**DIRECTION:** Write out the lines of the listing below verbatim, starting with the line that contains "Screen dimensions: 1372x880" and going on through the end of the listing.

..........

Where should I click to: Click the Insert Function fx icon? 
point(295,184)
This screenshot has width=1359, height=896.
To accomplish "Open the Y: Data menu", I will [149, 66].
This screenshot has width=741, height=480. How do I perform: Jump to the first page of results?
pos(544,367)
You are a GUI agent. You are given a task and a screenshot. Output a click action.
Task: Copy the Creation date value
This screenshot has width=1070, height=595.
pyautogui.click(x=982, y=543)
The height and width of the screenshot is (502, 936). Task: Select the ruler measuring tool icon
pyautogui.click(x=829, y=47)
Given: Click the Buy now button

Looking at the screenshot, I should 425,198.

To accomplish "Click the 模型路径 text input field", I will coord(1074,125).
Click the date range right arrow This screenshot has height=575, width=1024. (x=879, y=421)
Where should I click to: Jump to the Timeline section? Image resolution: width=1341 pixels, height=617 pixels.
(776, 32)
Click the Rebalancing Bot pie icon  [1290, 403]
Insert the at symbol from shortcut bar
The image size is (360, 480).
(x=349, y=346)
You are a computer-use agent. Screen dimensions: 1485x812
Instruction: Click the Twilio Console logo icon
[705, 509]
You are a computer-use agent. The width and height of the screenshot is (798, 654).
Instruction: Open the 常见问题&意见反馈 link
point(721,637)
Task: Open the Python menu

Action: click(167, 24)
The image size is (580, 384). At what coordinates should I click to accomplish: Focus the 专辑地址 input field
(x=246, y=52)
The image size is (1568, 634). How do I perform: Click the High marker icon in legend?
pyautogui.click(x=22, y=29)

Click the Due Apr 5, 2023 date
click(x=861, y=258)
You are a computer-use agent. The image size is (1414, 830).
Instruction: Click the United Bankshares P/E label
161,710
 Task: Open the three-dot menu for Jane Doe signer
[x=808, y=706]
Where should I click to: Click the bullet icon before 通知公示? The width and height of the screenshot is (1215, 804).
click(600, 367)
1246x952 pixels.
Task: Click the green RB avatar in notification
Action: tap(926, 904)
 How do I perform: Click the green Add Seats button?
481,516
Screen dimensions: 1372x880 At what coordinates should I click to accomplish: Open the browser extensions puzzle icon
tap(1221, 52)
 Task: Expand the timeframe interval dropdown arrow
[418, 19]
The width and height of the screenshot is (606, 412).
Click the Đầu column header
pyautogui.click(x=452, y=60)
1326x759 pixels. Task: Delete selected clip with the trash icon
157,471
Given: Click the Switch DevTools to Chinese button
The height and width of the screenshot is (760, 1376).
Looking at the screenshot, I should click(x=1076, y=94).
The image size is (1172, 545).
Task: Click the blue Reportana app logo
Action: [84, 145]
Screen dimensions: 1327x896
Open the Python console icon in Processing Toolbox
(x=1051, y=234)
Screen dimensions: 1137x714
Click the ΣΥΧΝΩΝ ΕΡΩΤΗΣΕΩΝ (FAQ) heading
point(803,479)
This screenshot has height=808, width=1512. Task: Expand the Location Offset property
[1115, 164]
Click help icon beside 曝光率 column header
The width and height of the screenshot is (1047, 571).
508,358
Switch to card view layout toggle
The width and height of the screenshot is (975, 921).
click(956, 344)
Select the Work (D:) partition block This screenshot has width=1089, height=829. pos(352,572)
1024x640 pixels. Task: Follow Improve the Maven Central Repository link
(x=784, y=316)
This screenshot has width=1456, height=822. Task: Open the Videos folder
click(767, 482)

..........

**FULL OUTPUT:**
Screen dimensions: 1372x880 At what coordinates should I click to accomplish: Open the browser extensions puzzle icon
tap(1221, 52)
 Task: Expand the timeframe interval dropdown arrow
[418, 19]
The width and height of the screenshot is (606, 412).
Click the Đầu column header
pyautogui.click(x=452, y=60)
1326x759 pixels. Task: Delete selected clip with the trash icon
157,471
Given: Click the Switch DevTools to Chinese button
The height and width of the screenshot is (760, 1376).
Looking at the screenshot, I should click(x=1076, y=94).
The image size is (1172, 545).
Task: Click the blue Reportana app logo
Action: [84, 145]
Screen dimensions: 1327x896
Open the Python console icon in Processing Toolbox
(x=1051, y=234)
Screen dimensions: 1137x714
Click the ΣΥΧΝΩΝ ΕΡΩΤΗΣΕΩΝ (FAQ) heading
point(803,479)
This screenshot has height=808, width=1512. Task: Expand the Location Offset property
[1115, 164]
Click help icon beside 曝光率 column header
The width and height of the screenshot is (1047, 571).
508,358
Switch to card view layout toggle
The width and height of the screenshot is (975, 921).
click(956, 344)
Select the Work (D:) partition block This screenshot has width=1089, height=829. pos(352,572)
1024x640 pixels. Task: Follow Improve the Maven Central Repository link
(x=784, y=316)
This screenshot has width=1456, height=822. Task: Open the Videos folder
click(767, 482)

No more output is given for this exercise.